• [What the task requires]: Complete, exact copies of all entries are needed.

• [Stored data]:
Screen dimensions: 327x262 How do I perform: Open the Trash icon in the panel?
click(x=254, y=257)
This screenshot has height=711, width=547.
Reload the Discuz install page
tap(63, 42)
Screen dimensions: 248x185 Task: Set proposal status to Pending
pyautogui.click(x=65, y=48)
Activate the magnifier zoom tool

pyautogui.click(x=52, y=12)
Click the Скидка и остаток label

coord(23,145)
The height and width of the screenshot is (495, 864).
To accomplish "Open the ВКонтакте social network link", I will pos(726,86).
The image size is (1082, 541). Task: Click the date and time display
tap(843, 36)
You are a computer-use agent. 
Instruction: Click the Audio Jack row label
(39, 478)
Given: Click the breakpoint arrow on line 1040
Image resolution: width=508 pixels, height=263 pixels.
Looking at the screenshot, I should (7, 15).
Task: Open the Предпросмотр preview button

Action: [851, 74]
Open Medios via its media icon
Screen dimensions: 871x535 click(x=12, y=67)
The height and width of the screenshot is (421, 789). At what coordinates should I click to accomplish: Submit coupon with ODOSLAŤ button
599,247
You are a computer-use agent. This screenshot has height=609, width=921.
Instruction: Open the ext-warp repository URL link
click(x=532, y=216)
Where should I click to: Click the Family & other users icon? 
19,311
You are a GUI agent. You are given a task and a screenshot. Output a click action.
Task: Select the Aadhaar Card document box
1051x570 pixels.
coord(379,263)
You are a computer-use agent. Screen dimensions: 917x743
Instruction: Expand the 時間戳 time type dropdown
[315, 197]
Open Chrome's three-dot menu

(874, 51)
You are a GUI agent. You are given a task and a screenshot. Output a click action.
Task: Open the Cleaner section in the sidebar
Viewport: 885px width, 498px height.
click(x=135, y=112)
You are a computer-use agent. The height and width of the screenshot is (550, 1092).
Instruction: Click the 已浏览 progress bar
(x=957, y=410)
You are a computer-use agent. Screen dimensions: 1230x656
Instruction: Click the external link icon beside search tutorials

• [Solution to the exercise]:
Screen dimensions: 327x262 How do I perform: Open the Trash icon in the panel?
click(x=254, y=257)
This screenshot has height=711, width=547.
Reload the Discuz install page
tap(63, 42)
Screen dimensions: 248x185 Task: Set proposal status to Pending
pyautogui.click(x=65, y=48)
Activate the magnifier zoom tool

pyautogui.click(x=52, y=12)
Click the Скидка и остаток label

coord(23,145)
The height and width of the screenshot is (495, 864).
To accomplish "Open the ВКонтакте social network link", I will pos(726,86).
The image size is (1082, 541). Task: Click the date and time display
tap(843, 36)
You are a computer-use agent. 
Instruction: Click the Audio Jack row label
(39, 478)
Given: Click the breakpoint arrow on line 1040
Image resolution: width=508 pixels, height=263 pixels.
Looking at the screenshot, I should (7, 15).
Task: Open the Предпросмотр preview button

Action: [851, 74]
Open Medios via its media icon
Screen dimensions: 871x535 click(x=12, y=67)
The height and width of the screenshot is (421, 789). At what coordinates should I click to accomplish: Submit coupon with ODOSLAŤ button
599,247
You are a computer-use agent. This screenshot has height=609, width=921.
Instruction: Open the ext-warp repository URL link
click(x=532, y=216)
Where should I click to: Click the Family & other users icon? 
19,311
You are a GUI agent. You are given a task and a screenshot. Output a click action.
Task: Select the Aadhaar Card document box
1051x570 pixels.
coord(379,263)
You are a computer-use agent. Screen dimensions: 917x743
Instruction: Expand the 時間戳 time type dropdown
[315, 197]
Open Chrome's three-dot menu

(874, 51)
You are a GUI agent. You are given a task and a screenshot. Output a click action.
Task: Open the Cleaner section in the sidebar
Viewport: 885px width, 498px height.
click(x=135, y=112)
You are a computer-use agent. The height and width of the screenshot is (550, 1092).
Instruction: Click the 已浏览 progress bar
(x=957, y=410)
You are a computer-use agent. Screen dimensions: 1230x656
Instruction: Click the external link icon beside search tutorials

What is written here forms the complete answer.